3. Spiritual enhancement. Having the entire text of the Bible at your instant disposal would be great by itself, but that's only the beginning. Reformed saints can literally see angels and demons and most of them can even sense the presence of the Almighty. Some of them can even see souls of mortals, both Christian and non.

4. Telepathy, i.e. mind-speaking. Talking to other reformed saints without opening your mouth or even looking at them. You don't even have to be in the same room. I think there was a range outside of which the brainwaves couldn't travel, but it's still absolute-zero cool.

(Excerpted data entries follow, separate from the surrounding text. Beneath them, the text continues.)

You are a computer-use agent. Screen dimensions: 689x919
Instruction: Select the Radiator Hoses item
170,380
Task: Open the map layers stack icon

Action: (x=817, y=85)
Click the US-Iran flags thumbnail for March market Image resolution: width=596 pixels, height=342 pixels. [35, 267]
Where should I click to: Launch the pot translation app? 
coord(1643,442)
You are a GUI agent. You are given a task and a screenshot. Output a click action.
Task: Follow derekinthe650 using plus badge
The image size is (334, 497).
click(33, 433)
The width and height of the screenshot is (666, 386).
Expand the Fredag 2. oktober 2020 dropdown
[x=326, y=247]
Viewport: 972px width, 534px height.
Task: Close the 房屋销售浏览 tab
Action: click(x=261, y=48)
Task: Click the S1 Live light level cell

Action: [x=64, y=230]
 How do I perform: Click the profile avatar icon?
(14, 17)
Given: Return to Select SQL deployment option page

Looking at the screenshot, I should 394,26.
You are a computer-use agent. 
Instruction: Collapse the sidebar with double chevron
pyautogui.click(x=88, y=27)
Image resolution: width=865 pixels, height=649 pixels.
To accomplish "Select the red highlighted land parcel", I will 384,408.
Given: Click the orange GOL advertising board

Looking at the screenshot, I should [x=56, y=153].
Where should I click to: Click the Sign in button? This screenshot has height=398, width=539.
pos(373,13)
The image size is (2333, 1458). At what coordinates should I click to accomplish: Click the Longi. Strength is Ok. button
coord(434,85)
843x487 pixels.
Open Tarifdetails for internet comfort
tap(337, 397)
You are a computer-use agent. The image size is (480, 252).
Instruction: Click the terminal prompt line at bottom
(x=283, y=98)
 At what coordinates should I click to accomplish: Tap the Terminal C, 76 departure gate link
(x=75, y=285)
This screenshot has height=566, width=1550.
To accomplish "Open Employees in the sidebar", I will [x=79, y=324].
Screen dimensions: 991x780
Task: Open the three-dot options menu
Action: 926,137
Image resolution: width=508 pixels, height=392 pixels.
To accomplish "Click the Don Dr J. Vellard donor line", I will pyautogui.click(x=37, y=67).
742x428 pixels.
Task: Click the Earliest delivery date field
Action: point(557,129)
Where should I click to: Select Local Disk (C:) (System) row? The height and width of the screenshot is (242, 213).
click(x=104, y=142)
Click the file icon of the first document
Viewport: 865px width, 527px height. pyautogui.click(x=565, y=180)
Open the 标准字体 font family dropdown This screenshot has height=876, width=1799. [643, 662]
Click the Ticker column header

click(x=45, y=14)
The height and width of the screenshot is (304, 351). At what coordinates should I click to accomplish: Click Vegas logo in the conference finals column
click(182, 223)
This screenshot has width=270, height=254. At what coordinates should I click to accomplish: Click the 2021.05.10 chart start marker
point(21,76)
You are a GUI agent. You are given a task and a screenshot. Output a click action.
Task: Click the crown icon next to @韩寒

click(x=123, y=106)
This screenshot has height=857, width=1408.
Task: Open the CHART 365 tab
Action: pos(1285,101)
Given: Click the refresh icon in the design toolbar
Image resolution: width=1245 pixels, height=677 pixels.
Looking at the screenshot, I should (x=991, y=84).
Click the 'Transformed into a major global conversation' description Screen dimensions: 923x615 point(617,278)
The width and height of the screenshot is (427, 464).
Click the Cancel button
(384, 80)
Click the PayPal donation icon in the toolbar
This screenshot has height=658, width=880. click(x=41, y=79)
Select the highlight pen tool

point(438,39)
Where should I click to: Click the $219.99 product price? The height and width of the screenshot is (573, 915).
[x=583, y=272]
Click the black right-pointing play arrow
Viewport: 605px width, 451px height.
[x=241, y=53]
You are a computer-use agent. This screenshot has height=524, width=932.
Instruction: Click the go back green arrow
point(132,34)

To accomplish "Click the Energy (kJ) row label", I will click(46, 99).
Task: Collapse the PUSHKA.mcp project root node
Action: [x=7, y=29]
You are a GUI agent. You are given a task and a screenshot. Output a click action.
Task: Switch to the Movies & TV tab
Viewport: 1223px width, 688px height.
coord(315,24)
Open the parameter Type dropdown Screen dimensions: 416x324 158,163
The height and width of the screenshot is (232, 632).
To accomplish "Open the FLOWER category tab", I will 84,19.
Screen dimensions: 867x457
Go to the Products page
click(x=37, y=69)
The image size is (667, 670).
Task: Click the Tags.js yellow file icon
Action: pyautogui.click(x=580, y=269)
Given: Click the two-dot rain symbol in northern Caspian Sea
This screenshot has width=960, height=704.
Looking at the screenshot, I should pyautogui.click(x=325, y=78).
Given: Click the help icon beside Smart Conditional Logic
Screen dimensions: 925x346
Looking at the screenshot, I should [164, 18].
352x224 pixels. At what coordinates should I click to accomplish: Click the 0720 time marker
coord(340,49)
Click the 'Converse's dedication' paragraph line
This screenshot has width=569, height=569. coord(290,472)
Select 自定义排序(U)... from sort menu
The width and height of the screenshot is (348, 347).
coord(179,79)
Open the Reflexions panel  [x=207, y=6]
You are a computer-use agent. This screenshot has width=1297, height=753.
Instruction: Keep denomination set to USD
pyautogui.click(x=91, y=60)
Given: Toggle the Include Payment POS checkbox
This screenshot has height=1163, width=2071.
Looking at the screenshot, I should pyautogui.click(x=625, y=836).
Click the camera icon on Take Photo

Add to all these brainwave goodies a bunch of futuristic gadgets that Bill Gates would give his left hand for (com-vision: computers mounted on the insides of eyeglasses, boots that allow you to climb any surface, electrocuting gloves, etc, etc) and you've got a very compelling world where I didn't seem to mind spending time despite the fact that it was frighteningly realistic in numerous very bad ways.

So do I recommend this book? Absolutely. I got a free review copy, but I also paid to get an autographed copy for my collection, and I bought at least four copies as gifts. Frank's sequel, War of Attrition, is due out later this year. Guess who will be first in line to read it?